Talking to My Son About the 9/11 Attacks
On September 11, 2010, we were in Hampshire, England, to attend an arbitration conference for my husband. We only had the older children with us. My son was five years old and was in Year 1 (first grade) at his London school. Our eldest daughter had just turned four. Jim was downstairs doing the cocktail network circuit. I was attending to the children’s dinner before the sitter arrived. Cool mom that I sometimes can be, I had allowed them room service pizza and a movie in bed. It was a hotel, with kiddy robes, and mom was letting them watch TV. They were happy.
While they watched and ate, I started to get lost in my laptop. On the ninth anniversary of the September 11 attacks, we seemed to be allowed to look at the images again. If readers recall, and I’m sure most do, the day and the days after were full of the images. But by the first anniversary, media was trying to make the public less angry. They stopped using the images. That trend continued for years. Commemorate, but don’t really remember. Don’t feel. Too many triggers.

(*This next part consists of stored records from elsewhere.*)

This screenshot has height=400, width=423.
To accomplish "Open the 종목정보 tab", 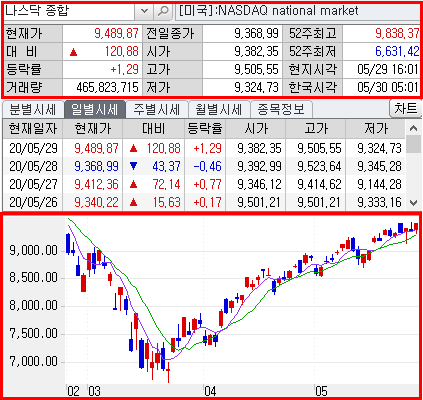I will [281, 109].
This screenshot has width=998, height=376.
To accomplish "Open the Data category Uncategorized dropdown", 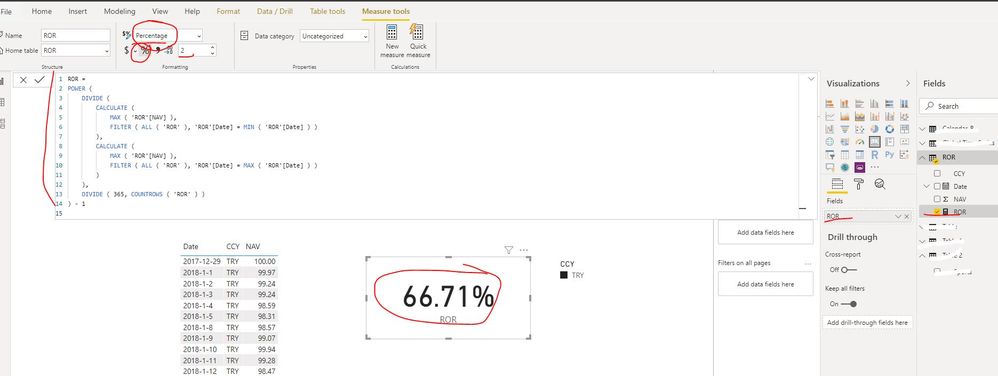I will pos(335,36).
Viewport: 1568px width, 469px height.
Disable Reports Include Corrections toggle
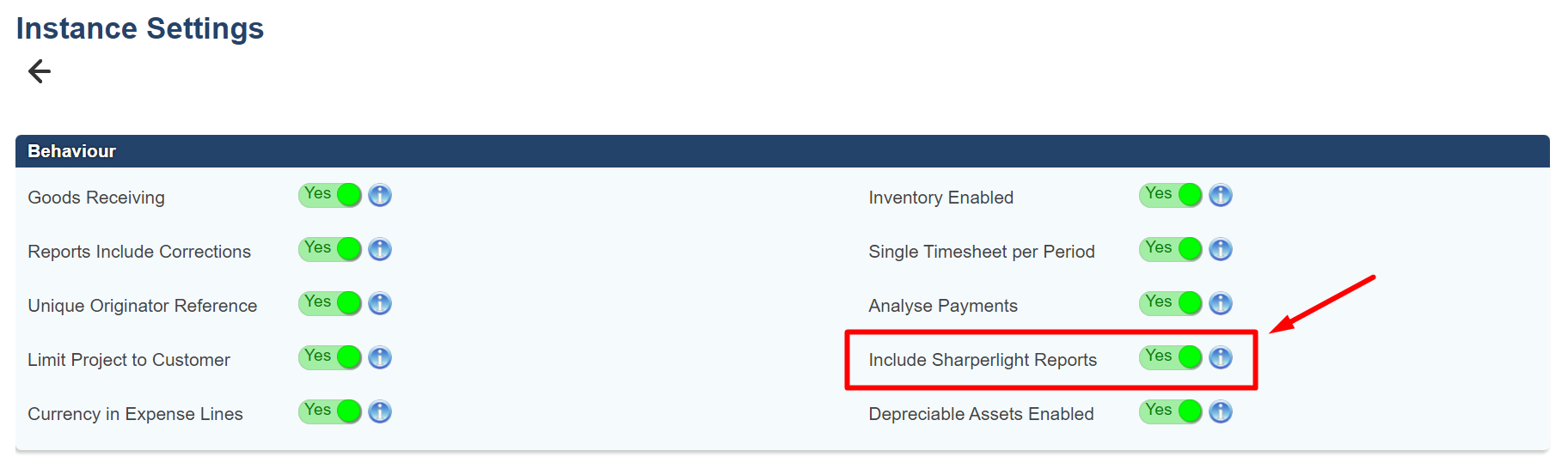coord(330,250)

While I can no longer recall the specific examples illustrating the change, year nine seemed different. Or maybe it was year eight when people got fed up with forced forgetfulness and I knew the coverage would be better this year. Whichever, I got lost in reading that evening. We were allowed to remember.
At some point, Patrick, my 5 year old, got out of the bed. He stood behind me. I didn’t think much of it.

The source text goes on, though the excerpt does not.